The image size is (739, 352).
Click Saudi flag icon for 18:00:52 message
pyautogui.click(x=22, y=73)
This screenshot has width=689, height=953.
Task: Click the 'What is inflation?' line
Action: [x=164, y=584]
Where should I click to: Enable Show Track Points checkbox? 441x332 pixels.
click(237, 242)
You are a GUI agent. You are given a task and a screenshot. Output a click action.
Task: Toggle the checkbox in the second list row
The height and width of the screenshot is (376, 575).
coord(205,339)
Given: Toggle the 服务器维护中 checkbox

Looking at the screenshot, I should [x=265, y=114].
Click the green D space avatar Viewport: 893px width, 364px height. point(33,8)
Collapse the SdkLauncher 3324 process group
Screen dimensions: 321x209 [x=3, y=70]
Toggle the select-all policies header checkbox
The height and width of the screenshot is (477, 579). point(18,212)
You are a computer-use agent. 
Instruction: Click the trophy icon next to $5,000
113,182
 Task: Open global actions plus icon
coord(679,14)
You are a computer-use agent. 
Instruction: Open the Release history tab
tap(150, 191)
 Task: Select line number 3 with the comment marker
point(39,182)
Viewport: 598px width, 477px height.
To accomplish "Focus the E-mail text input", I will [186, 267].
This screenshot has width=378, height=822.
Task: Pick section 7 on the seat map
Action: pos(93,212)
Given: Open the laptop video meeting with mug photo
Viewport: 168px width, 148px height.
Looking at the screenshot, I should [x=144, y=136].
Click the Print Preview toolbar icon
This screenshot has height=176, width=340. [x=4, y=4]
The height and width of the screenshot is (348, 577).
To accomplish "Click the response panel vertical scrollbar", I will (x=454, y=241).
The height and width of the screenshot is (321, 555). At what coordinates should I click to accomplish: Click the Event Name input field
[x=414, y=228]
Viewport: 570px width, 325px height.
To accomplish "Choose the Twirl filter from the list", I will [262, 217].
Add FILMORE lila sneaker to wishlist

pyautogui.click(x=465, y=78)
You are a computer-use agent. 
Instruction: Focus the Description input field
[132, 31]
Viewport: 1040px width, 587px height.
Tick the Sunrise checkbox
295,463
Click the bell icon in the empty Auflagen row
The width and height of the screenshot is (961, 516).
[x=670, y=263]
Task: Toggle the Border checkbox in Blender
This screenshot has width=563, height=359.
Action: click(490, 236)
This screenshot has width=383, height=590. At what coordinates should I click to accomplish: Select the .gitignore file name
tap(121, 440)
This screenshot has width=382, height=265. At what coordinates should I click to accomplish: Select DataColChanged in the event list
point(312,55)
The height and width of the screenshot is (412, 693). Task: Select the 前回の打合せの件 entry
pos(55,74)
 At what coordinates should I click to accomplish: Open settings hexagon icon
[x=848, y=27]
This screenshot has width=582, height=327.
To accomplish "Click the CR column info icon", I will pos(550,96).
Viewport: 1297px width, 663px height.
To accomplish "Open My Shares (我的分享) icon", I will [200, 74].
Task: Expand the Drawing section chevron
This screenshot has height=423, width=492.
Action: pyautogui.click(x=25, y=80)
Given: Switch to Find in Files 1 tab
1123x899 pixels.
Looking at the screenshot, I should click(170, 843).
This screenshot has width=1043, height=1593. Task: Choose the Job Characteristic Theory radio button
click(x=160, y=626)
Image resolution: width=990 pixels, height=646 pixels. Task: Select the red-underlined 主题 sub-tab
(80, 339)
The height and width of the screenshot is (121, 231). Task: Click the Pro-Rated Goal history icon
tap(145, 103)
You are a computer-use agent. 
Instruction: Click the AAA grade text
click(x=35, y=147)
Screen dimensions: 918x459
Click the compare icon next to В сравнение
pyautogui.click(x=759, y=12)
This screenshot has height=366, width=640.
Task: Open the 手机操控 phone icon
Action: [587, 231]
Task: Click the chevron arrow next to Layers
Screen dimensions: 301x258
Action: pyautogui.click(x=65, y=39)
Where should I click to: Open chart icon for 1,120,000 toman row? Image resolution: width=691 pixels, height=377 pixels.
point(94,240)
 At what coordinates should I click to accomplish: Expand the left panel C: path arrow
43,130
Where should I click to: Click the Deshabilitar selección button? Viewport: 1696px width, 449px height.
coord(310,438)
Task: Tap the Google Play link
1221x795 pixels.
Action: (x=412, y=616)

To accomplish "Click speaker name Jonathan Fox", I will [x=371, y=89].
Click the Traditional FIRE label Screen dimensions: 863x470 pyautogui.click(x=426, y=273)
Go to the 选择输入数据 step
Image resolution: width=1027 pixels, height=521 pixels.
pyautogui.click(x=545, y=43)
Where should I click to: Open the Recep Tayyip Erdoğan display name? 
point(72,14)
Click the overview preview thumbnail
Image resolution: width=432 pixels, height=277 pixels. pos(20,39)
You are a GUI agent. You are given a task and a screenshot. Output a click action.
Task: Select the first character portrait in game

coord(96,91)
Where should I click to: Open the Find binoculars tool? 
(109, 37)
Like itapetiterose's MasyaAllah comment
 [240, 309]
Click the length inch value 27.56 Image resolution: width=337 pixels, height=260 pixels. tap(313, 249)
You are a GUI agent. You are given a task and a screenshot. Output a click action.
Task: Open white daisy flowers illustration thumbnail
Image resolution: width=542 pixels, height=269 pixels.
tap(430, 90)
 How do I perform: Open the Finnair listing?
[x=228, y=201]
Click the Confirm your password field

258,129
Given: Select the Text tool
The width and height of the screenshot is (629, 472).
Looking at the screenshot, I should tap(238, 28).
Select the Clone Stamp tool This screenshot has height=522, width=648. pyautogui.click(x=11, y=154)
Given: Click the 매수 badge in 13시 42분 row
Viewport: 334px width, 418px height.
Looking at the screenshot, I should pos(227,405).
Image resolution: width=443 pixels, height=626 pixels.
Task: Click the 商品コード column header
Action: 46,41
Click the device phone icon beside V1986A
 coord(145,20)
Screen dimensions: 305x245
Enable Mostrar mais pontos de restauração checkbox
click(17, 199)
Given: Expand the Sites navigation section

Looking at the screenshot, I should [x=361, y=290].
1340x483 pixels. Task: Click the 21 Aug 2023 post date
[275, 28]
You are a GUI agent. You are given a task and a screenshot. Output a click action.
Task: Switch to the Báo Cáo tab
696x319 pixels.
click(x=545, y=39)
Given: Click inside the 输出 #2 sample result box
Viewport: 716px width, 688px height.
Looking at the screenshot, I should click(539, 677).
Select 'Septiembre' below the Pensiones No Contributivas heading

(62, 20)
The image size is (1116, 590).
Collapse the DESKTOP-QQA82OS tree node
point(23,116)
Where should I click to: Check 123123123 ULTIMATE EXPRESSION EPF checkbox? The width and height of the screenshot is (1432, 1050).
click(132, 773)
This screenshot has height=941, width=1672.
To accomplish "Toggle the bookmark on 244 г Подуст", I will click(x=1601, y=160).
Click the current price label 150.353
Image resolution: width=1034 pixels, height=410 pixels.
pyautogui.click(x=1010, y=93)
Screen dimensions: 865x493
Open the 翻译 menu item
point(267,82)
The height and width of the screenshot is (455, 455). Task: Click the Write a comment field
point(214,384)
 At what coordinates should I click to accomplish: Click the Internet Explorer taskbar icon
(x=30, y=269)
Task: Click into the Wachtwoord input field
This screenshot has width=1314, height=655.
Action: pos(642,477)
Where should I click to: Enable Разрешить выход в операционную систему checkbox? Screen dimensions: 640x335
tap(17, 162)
────────────────
> [Exercise objective]
What the exercise asks for is the listing above, retyped in full.

> [Task answer]
The image size is (739, 352).
Click Saudi flag icon for 18:00:52 message
pyautogui.click(x=22, y=73)
This screenshot has width=689, height=953.
Task: Click the 'What is inflation?' line
Action: [x=164, y=584]
Where should I click to: Enable Show Track Points checkbox? 441x332 pixels.
click(237, 242)
You are a GUI agent. You are given a task and a screenshot. Output a click action.
Task: Toggle the checkbox in the second list row
The height and width of the screenshot is (376, 575).
coord(205,339)
Given: Toggle the 服务器维护中 checkbox

Looking at the screenshot, I should [x=265, y=114].
Click the green D space avatar Viewport: 893px width, 364px height. point(33,8)
Collapse the SdkLauncher 3324 process group
Screen dimensions: 321x209 [x=3, y=70]
Toggle the select-all policies header checkbox
The height and width of the screenshot is (477, 579). point(18,212)
You are a computer-use agent. 
Instruction: Click the trophy icon next to $5,000
113,182
 Task: Open global actions plus icon
coord(679,14)
You are a computer-use agent. 
Instruction: Open the Release history tab
tap(150, 191)
 Task: Select line number 3 with the comment marker
point(39,182)
Viewport: 598px width, 477px height.
To accomplish "Focus the E-mail text input", I will [186, 267].
This screenshot has width=378, height=822.
Task: Pick section 7 on the seat map
Action: pos(93,212)
Given: Open the laptop video meeting with mug photo
Viewport: 168px width, 148px height.
Looking at the screenshot, I should [x=144, y=136].
Click the Print Preview toolbar icon
This screenshot has height=176, width=340. [x=4, y=4]
The height and width of the screenshot is (348, 577).
To accomplish "Click the response panel vertical scrollbar", I will (x=454, y=241).
The height and width of the screenshot is (321, 555). At what coordinates should I click to accomplish: Click the Event Name input field
[x=414, y=228]
Viewport: 570px width, 325px height.
To accomplish "Choose the Twirl filter from the list", I will [262, 217].
Add FILMORE lila sneaker to wishlist

pyautogui.click(x=465, y=78)
You are a computer-use agent. 
Instruction: Focus the Description input field
[132, 31]
Viewport: 1040px width, 587px height.
Tick the Sunrise checkbox
295,463
Click the bell icon in the empty Auflagen row
The width and height of the screenshot is (961, 516).
[x=670, y=263]
Task: Toggle the Border checkbox in Blender
This screenshot has width=563, height=359.
Action: click(490, 236)
This screenshot has width=383, height=590. At what coordinates should I click to accomplish: Select the .gitignore file name
tap(121, 440)
This screenshot has width=382, height=265. At what coordinates should I click to accomplish: Select DataColChanged in the event list
point(312,55)
The height and width of the screenshot is (412, 693). Task: Select the 前回の打合せの件 entry
pos(55,74)
 At what coordinates should I click to accomplish: Open settings hexagon icon
[x=848, y=27]
This screenshot has width=582, height=327.
To accomplish "Click the CR column info icon", I will pos(550,96).
Viewport: 1297px width, 663px height.
To accomplish "Open My Shares (我的分享) icon", I will [200, 74].
Task: Expand the Drawing section chevron
This screenshot has height=423, width=492.
Action: pyautogui.click(x=25, y=80)
Given: Switch to Find in Files 1 tab
1123x899 pixels.
Looking at the screenshot, I should click(170, 843).
This screenshot has width=1043, height=1593. Task: Choose the Job Characteristic Theory radio button
click(x=160, y=626)
Image resolution: width=990 pixels, height=646 pixels. Task: Select the red-underlined 主题 sub-tab
(80, 339)
The height and width of the screenshot is (121, 231). Task: Click the Pro-Rated Goal history icon
tap(145, 103)
You are a computer-use agent. 
Instruction: Click the AAA grade text
click(x=35, y=147)
Screen dimensions: 918x459
Click the compare icon next to В сравнение
pyautogui.click(x=759, y=12)
This screenshot has height=366, width=640.
Task: Open the 手机操控 phone icon
Action: [587, 231]
Task: Click the chevron arrow next to Layers
Screen dimensions: 301x258
Action: pyautogui.click(x=65, y=39)
Where should I click to: Open chart icon for 1,120,000 toman row? Image resolution: width=691 pixels, height=377 pixels.
point(94,240)
 At what coordinates should I click to accomplish: Expand the left panel C: path arrow
43,130
Where should I click to: Click the Deshabilitar selección button? Viewport: 1696px width, 449px height.
coord(310,438)
Task: Tap the Google Play link
1221x795 pixels.
Action: (x=412, y=616)

To accomplish "Click speaker name Jonathan Fox", I will [x=371, y=89].
Click the Traditional FIRE label Screen dimensions: 863x470 pyautogui.click(x=426, y=273)
Go to the 选择输入数据 step
Image resolution: width=1027 pixels, height=521 pixels.
pyautogui.click(x=545, y=43)
Where should I click to: Open the Recep Tayyip Erdoğan display name? 
point(72,14)
Click the overview preview thumbnail
Image resolution: width=432 pixels, height=277 pixels. pos(20,39)
You are a GUI agent. You are given a task and a screenshot. Output a click action.
Task: Select the first character portrait in game

coord(96,91)
Where should I click to: Open the Find binoculars tool? 
(109, 37)
Like itapetiterose's MasyaAllah comment
 [240, 309]
Click the length inch value 27.56 Image resolution: width=337 pixels, height=260 pixels. tap(313, 249)
You are a GUI agent. You are given a task and a screenshot. Output a click action.
Task: Open white daisy flowers illustration thumbnail
Image resolution: width=542 pixels, height=269 pixels.
tap(430, 90)
 How do I perform: Open the Finnair listing?
[x=228, y=201]
Click the Confirm your password field

258,129
Given: Select the Text tool
The width and height of the screenshot is (629, 472).
Looking at the screenshot, I should tap(238, 28).
Select the Clone Stamp tool This screenshot has height=522, width=648. pyautogui.click(x=11, y=154)
Given: Click the 매수 badge in 13시 42분 row
Viewport: 334px width, 418px height.
Looking at the screenshot, I should pos(227,405).
Image resolution: width=443 pixels, height=626 pixels.
Task: Click the 商品コード column header
Action: 46,41
Click the device phone icon beside V1986A
 coord(145,20)
Screen dimensions: 305x245
Enable Mostrar mais pontos de restauração checkbox
click(17, 199)
Given: Expand the Sites navigation section

Looking at the screenshot, I should [x=361, y=290].
1340x483 pixels. Task: Click the 21 Aug 2023 post date
[275, 28]
You are a GUI agent. You are given a task and a screenshot. Output a click action.
Task: Switch to the Báo Cáo tab
696x319 pixels.
click(x=545, y=39)
Given: Click inside the 输出 #2 sample result box
Viewport: 716px width, 688px height.
Looking at the screenshot, I should click(539, 677).
Select 'Septiembre' below the Pensiones No Contributivas heading

(62, 20)
The image size is (1116, 590).
Collapse the DESKTOP-QQA82OS tree node
point(23,116)
Where should I click to: Check 123123123 ULTIMATE EXPRESSION EPF checkbox? The width and height of the screenshot is (1432, 1050).
click(132, 773)
This screenshot has height=941, width=1672.
To accomplish "Toggle the bookmark on 244 г Подуст", I will click(x=1601, y=160).
Click the current price label 150.353
Image resolution: width=1034 pixels, height=410 pixels.
pyautogui.click(x=1010, y=93)
Screen dimensions: 865x493
Open the 翻译 menu item
point(267,82)
The height and width of the screenshot is (455, 455). Task: Click the Write a comment field
point(214,384)
 At what coordinates should I click to accomplish: Click the Internet Explorer taskbar icon
(x=30, y=269)
Task: Click into the Wachtwoord input field
This screenshot has width=1314, height=655.
Action: pos(642,477)
Where should I click to: Enable Разрешить выход в операционную систему checkbox? Screen dimensions: 640x335
tap(17, 162)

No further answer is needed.